Simeon then intensified his penitential practices, spending all of Lent for the first time in one long fast (he was found unconscious at Easter and a step away from death: they revived him and gave him communion). He then went to take shelter on the mountain known today as Sheik Barakat, and since his reputation for holiness attracted large crowds of people, he looked for places where he could stay in peace (and safe from the contagion of worldliness!) for as long as possible. Eventually, he came up with the idea of climbing to the top of a large pillar, about four meters (13 feet) high. The icons depict him simply sitting at the top of the column, as if he were the capital of the pillar; contemporary sources tell us instead that a very small platform (a few square yards in area) was placed on top of the column.
Simeon descended several times from the column, but often only to climb an even higher one—from the top of which, however, every afternoon he agreed to meet the people who came to consult him (excluding women, lest he be tempted). There, he feared the mundane contagion could be irresistible, even for a man whose sensuality could be assumed to have been tamed by decades of fasting and exposure to the weather. “If we are worthy,” he is said to have told his mother, who had asked to see him (and who accepted the answer), “we will see each other in the next life.”
Stylite-influencer
Around the column, a group of devotees gathered and dedicated themselves to assisting the stylite (from the Greek for person on a pillar), who was not so far away from the events of ordinary folks, despite being perched 15 yards above them (that was the height of the last column he inhabited in his lifetime). Emperors, and saints at least as far away as Paris, knew of his fame and were eager for his advice.

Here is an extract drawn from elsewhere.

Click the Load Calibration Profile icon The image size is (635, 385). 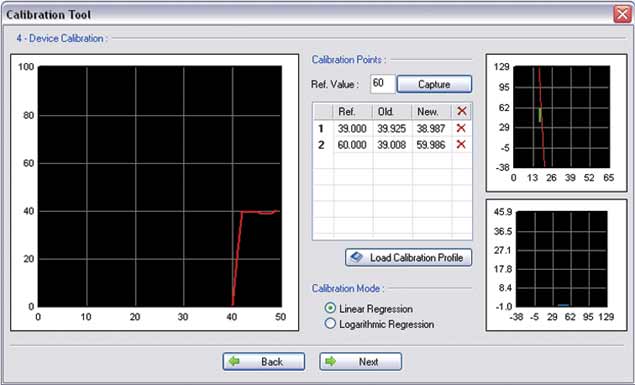point(357,257)
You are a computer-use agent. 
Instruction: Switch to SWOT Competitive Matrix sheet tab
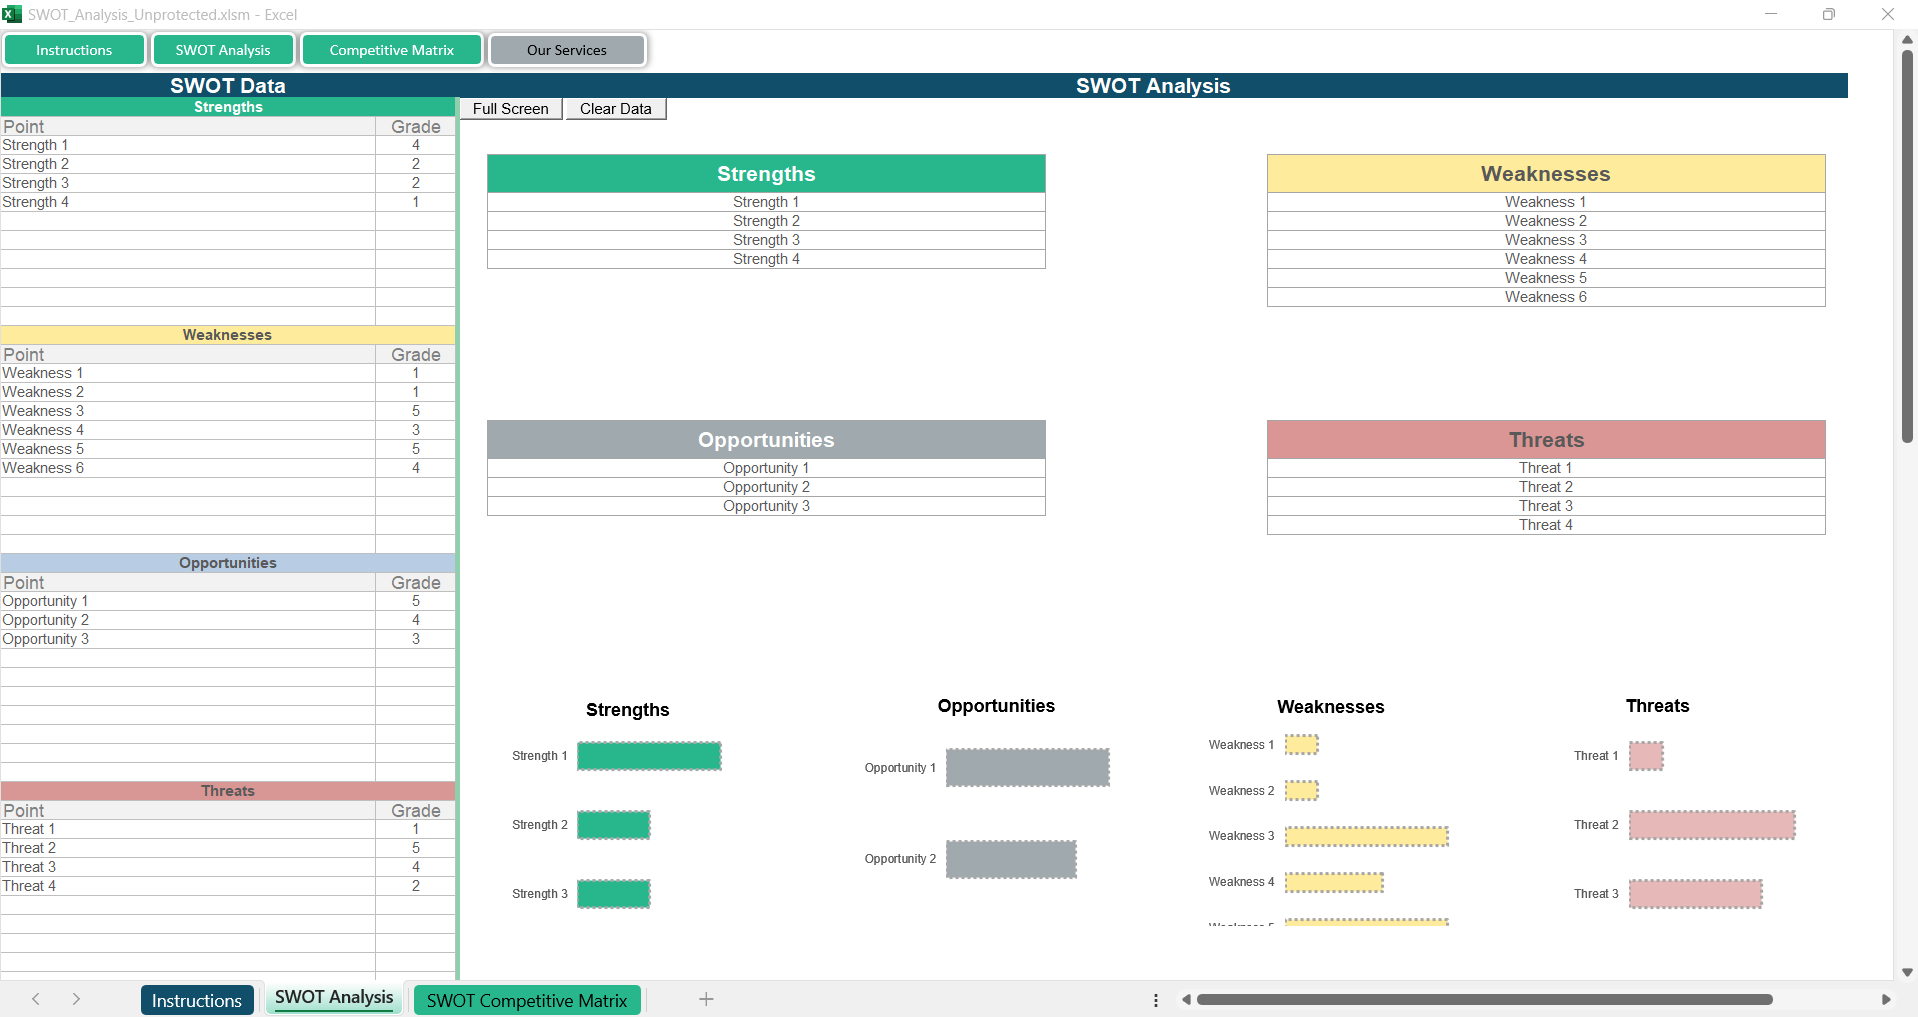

After 37 years of living on a pillar, Simeon died in 459, inaugurating (like any self-respecting influencer) an ecclesial lifestyle to escape the contagion of worldliness in even its mildest and most “venial” forms. It was adopted not only by “Simeon the Younger,” who also bore the same name as the proto-stylite, but by many others who followed his extreme Christian lifestyle, for a full century.
In short, Simeon is someone to know in these days of forced quarantine that to some people seem too long. “To keep oneself unstained by the world” (James 1:27) is a good hygienic rule, and not only in times of medical epidemics.